Rows of pointing data:
● ● ●
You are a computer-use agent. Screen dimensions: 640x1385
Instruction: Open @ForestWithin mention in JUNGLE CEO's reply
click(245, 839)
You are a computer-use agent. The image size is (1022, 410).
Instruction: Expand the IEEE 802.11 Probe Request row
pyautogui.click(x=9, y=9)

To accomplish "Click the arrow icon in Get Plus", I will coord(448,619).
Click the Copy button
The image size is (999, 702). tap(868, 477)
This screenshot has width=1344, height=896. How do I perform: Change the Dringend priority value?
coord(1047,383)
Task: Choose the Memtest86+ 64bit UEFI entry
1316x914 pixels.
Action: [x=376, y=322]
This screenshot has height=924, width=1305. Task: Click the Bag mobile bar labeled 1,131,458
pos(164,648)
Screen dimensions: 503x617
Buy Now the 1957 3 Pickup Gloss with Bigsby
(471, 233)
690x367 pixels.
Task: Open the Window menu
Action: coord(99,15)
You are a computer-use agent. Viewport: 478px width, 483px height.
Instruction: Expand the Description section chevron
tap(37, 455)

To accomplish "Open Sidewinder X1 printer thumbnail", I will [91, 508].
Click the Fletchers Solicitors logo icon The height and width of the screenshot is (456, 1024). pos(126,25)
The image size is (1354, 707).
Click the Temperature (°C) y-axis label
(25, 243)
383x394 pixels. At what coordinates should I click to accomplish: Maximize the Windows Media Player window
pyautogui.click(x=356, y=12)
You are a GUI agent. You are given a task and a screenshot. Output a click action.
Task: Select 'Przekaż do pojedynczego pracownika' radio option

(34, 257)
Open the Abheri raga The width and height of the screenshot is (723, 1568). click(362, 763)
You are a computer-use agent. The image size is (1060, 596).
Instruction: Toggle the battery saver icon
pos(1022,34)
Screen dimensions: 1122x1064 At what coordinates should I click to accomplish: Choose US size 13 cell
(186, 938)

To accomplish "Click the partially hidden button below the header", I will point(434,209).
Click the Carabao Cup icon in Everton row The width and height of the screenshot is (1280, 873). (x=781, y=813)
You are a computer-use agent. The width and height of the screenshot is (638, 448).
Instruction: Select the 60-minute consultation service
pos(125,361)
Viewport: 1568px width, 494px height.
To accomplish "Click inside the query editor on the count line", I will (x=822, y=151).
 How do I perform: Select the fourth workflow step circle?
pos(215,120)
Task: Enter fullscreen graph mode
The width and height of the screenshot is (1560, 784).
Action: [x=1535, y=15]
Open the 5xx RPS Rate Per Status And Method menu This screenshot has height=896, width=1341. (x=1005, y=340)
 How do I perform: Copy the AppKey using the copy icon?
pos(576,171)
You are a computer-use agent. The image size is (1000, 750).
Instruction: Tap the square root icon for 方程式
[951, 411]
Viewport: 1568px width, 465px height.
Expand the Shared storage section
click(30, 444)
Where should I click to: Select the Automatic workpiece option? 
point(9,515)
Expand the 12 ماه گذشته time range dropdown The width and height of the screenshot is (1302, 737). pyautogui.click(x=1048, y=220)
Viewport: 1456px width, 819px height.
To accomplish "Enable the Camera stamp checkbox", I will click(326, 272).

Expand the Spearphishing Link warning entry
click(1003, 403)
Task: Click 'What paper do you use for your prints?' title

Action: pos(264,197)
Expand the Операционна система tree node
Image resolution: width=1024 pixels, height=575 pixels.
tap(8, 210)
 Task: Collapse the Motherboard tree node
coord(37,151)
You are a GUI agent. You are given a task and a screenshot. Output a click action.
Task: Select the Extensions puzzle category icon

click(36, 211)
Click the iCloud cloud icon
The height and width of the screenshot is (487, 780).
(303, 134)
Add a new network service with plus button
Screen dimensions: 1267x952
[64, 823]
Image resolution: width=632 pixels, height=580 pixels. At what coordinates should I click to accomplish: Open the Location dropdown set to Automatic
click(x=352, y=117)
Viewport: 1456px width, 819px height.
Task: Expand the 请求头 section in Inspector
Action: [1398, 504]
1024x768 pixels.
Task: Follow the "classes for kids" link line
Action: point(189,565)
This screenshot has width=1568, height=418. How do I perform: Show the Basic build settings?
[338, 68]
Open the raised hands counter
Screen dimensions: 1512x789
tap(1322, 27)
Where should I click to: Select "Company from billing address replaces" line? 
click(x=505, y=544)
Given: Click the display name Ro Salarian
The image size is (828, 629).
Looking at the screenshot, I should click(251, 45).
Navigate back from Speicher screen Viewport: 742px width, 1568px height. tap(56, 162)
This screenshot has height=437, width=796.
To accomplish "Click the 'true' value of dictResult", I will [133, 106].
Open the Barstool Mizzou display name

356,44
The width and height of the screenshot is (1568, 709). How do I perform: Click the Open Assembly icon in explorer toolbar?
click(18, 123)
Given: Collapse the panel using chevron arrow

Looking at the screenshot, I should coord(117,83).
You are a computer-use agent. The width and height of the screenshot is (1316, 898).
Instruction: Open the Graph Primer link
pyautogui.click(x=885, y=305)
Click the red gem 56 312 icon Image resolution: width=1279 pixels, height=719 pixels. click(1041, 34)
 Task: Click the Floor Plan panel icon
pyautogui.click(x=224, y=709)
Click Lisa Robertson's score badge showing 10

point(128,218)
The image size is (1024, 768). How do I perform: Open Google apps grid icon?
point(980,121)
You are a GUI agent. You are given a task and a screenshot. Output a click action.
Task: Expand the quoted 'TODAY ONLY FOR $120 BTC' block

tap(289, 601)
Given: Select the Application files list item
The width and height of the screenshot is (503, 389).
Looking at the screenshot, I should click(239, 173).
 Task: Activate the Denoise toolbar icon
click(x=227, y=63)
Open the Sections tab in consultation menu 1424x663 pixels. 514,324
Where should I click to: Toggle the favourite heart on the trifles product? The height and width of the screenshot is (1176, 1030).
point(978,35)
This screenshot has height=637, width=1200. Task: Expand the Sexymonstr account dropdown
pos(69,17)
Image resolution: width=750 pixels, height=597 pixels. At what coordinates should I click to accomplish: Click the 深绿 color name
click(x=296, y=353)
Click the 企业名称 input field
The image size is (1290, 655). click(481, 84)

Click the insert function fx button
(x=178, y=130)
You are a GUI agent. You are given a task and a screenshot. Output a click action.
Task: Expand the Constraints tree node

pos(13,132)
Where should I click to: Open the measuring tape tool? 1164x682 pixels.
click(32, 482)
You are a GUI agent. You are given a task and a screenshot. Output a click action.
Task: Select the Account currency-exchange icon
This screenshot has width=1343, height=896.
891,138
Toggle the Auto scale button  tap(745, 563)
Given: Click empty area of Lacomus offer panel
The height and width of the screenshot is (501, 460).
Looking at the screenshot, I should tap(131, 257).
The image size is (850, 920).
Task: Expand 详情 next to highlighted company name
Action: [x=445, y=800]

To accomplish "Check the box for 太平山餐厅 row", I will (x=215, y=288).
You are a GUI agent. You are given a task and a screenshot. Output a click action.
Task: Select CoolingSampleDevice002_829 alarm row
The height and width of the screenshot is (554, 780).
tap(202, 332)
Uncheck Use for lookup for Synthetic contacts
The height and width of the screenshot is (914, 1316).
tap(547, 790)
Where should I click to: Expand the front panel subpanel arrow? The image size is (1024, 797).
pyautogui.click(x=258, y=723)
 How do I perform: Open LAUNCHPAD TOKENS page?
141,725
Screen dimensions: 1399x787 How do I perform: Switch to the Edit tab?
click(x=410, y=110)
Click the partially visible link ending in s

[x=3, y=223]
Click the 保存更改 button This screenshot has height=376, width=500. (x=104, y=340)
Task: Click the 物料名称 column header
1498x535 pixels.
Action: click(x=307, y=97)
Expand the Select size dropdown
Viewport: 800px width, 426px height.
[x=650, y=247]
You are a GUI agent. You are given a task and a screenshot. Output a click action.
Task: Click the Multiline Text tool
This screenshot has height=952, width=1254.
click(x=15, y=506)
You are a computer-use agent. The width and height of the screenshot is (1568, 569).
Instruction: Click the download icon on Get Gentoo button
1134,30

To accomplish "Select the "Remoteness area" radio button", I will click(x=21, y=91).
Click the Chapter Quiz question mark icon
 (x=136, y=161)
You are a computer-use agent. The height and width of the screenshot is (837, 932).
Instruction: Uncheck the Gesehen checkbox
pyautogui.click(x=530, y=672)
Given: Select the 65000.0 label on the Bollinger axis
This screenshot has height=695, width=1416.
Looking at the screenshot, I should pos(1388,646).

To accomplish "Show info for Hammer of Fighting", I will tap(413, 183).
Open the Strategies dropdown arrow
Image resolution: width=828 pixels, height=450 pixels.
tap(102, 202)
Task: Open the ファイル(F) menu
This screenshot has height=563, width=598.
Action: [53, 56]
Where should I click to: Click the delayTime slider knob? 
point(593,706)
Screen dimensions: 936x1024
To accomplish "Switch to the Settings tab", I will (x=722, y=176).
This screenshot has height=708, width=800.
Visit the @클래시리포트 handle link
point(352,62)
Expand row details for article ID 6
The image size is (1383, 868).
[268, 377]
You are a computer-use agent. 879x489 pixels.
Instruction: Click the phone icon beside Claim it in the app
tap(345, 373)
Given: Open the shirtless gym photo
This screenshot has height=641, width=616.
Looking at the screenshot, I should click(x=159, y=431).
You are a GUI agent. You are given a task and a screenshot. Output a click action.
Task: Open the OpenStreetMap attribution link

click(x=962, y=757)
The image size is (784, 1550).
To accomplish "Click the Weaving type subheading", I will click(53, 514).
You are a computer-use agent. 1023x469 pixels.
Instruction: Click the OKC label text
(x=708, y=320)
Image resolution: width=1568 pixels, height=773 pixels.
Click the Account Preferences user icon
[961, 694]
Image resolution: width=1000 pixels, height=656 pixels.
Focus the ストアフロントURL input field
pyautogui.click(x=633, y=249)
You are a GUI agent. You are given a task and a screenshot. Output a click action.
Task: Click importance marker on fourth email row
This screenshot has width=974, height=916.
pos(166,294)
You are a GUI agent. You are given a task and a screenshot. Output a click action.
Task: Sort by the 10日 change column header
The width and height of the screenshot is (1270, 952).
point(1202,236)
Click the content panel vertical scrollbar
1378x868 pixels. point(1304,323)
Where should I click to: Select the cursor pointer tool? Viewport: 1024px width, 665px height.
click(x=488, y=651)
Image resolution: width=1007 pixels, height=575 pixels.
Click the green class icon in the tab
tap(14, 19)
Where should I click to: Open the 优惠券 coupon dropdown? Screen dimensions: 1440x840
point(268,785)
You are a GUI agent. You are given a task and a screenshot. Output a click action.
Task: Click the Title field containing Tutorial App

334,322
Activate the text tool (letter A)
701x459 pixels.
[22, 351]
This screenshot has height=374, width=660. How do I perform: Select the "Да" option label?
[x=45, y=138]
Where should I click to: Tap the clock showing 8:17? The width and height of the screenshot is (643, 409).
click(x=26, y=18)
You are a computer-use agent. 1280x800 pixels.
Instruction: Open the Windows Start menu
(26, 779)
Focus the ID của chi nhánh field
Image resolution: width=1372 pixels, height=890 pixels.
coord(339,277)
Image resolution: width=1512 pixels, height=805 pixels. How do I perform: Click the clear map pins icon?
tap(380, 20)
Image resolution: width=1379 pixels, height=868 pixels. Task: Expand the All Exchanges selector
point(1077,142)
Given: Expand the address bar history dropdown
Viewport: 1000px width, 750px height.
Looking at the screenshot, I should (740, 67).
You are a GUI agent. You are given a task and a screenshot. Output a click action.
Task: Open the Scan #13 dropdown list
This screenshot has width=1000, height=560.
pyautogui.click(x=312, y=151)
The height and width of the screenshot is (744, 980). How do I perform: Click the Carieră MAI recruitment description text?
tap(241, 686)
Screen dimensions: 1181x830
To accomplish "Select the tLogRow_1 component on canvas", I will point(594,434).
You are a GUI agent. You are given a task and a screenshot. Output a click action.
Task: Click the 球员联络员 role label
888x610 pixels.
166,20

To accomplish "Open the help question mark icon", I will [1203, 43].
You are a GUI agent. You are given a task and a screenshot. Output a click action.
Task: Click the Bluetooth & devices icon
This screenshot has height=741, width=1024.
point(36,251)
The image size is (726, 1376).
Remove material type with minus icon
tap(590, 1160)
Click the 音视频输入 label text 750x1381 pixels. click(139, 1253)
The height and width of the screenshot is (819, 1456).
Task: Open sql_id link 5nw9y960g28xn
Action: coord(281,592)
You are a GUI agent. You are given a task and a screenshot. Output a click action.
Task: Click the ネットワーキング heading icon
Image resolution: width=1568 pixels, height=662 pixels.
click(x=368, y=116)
● ● ●
| Required work |
Transcribe the material word for word, starting at the line that contains "Toggle the Auto" and ending at the line that contains "[x=650, y=247]", with both of those lines included.

| Correct answer |
Toggle the Auto scale button  tap(745, 563)
Given: Click empty area of Lacomus offer panel
The height and width of the screenshot is (501, 460).
Looking at the screenshot, I should tap(131, 257).
The image size is (850, 920).
Task: Expand 详情 next to highlighted company name
Action: [x=445, y=800]

To accomplish "Check the box for 太平山餐厅 row", I will (x=215, y=288).
You are a GUI agent. You are given a task and a screenshot. Output a click action.
Task: Select CoolingSampleDevice002_829 alarm row
The height and width of the screenshot is (554, 780).
tap(202, 332)
Uncheck Use for lookup for Synthetic contacts
The height and width of the screenshot is (914, 1316).
tap(547, 790)
Where should I click to: Expand the front panel subpanel arrow? The image size is (1024, 797).
pyautogui.click(x=258, y=723)
 How do I perform: Open LAUNCHPAD TOKENS page?
141,725
Screen dimensions: 1399x787 How do I perform: Switch to the Edit tab?
click(x=410, y=110)
Click the partially visible link ending in s

[x=3, y=223]
Click the 保存更改 button This screenshot has height=376, width=500. (x=104, y=340)
Task: Click the 物料名称 column header
1498x535 pixels.
Action: click(x=307, y=97)
Expand the Select size dropdown
Viewport: 800px width, 426px height.
[x=650, y=247]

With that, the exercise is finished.